Everything from the "Task: Open the Files file manager icon" line to the final line of the listing should be written out exactly. Skip the pictures.

[Opening Exercise inputs section]

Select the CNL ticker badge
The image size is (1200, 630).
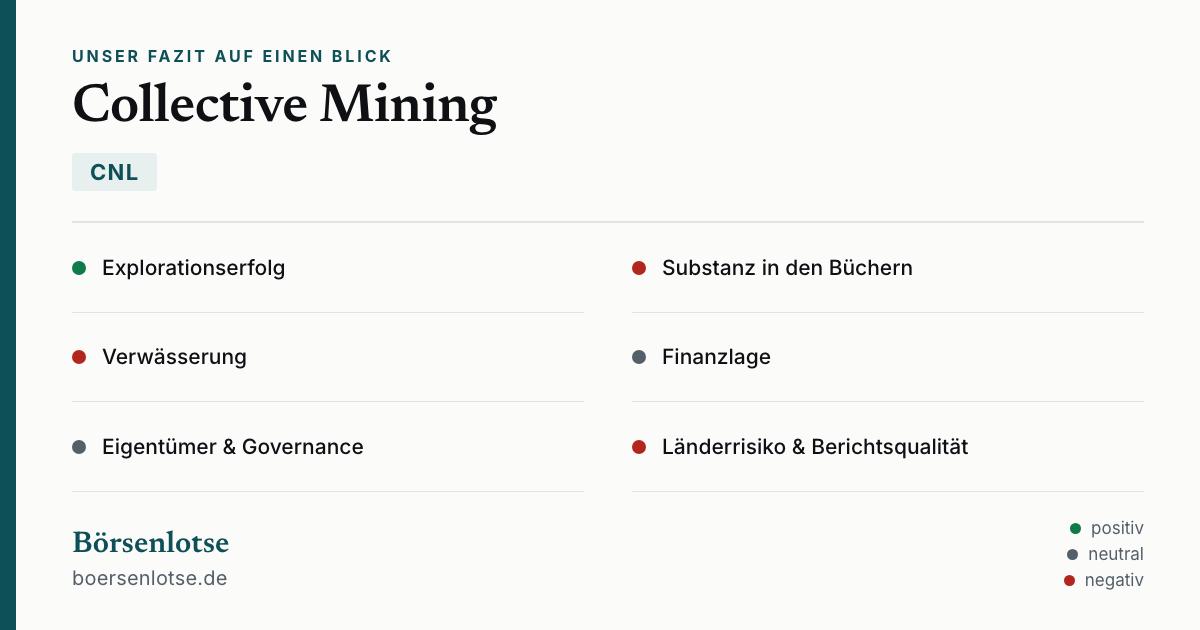114,172
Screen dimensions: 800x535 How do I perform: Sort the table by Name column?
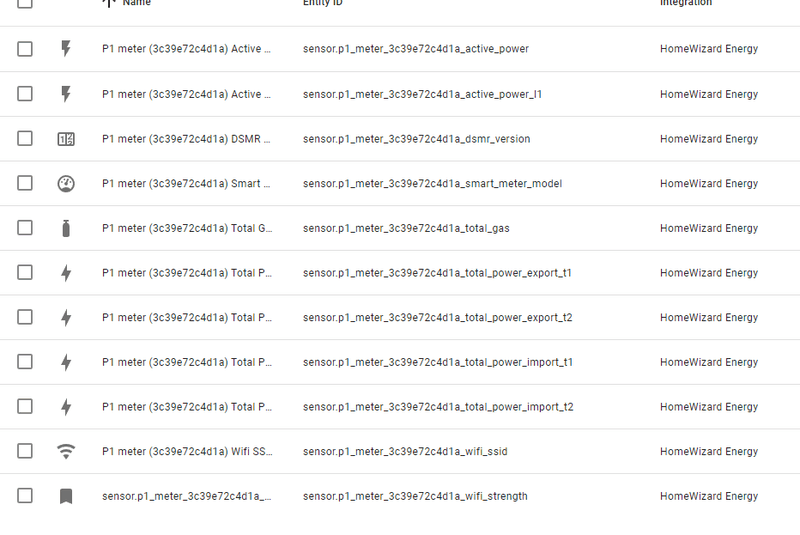coord(137,3)

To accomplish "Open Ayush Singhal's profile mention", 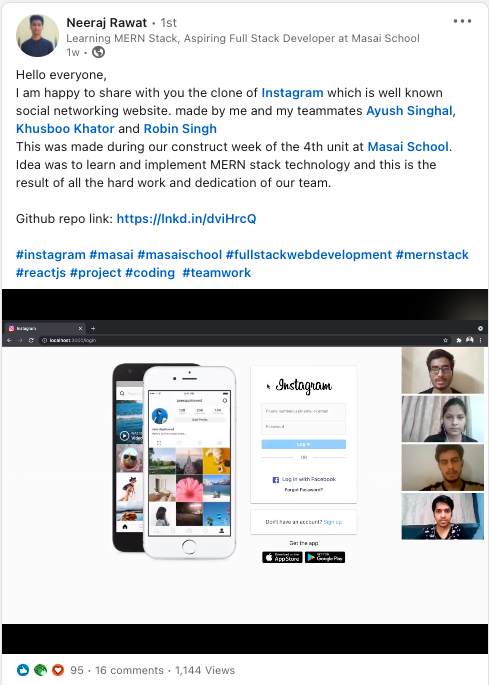I will click(x=409, y=111).
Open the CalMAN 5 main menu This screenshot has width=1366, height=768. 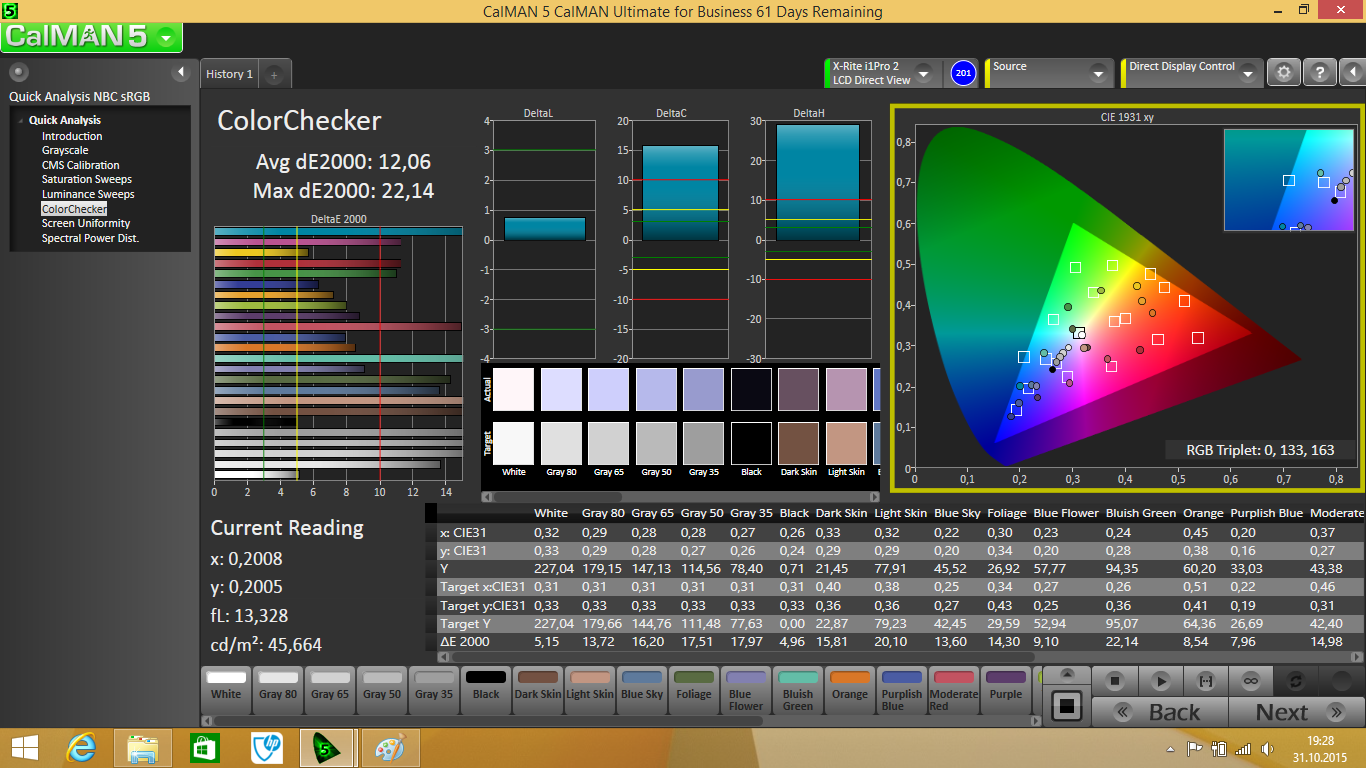pyautogui.click(x=167, y=38)
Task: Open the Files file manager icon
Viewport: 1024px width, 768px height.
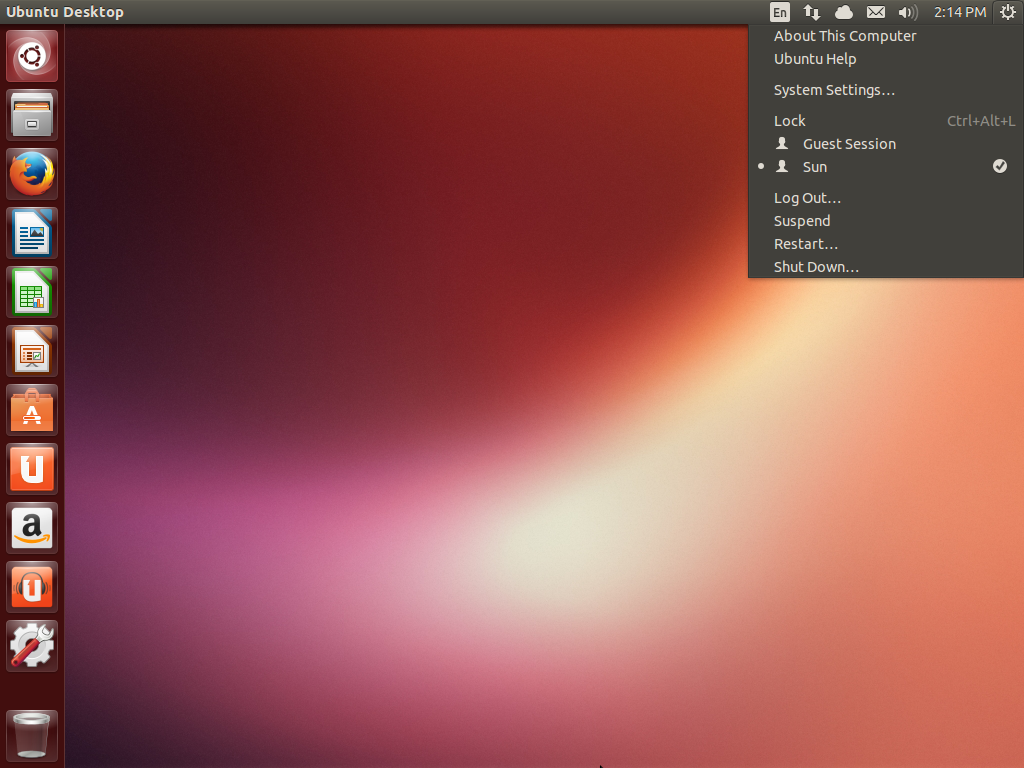Action: (30, 114)
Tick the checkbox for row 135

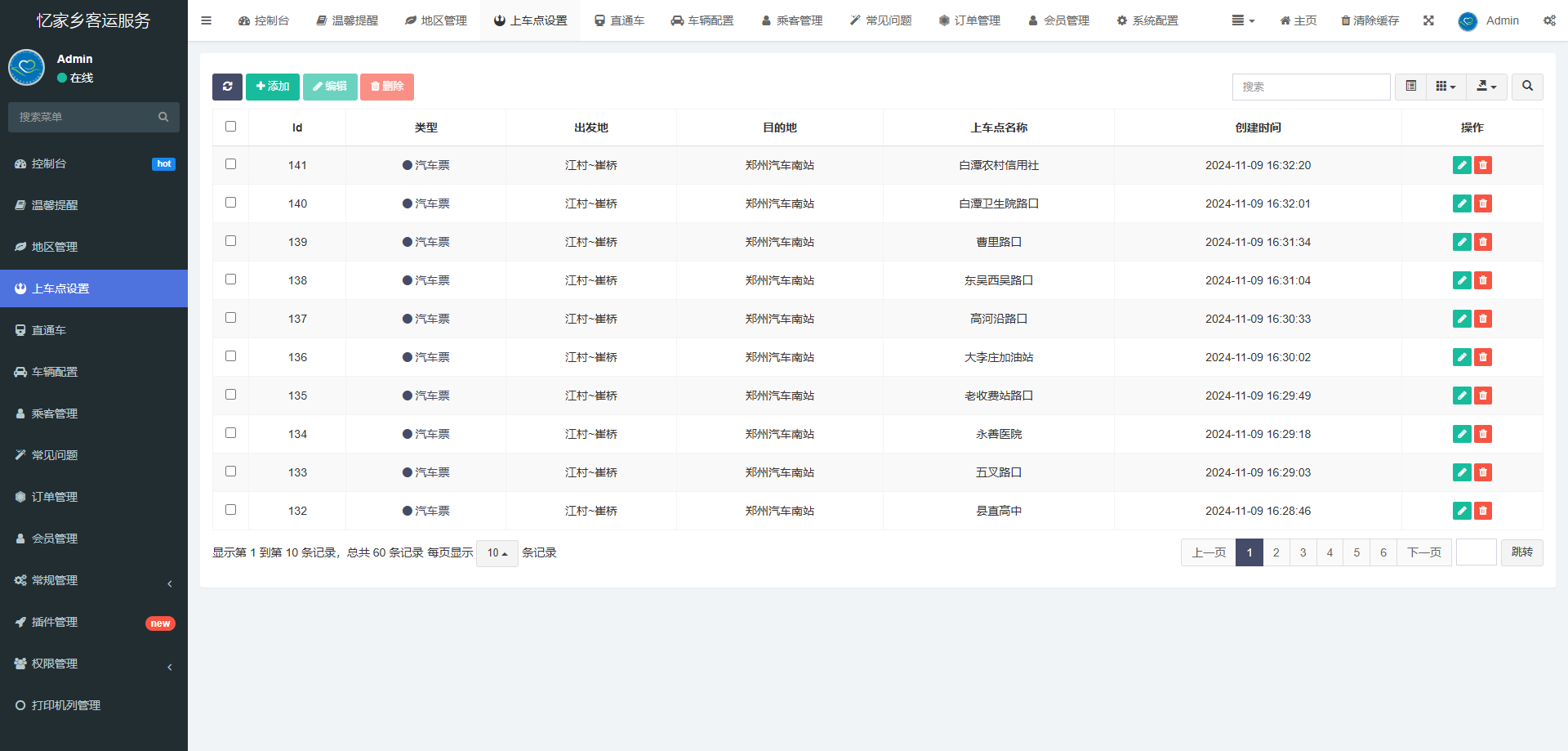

[Closing Exercise inputs section]

Result:
Task: Open the Files file manager icon
Viewport: 1024px width, 768px height.
Action: (30, 114)
Tick the checkbox for row 135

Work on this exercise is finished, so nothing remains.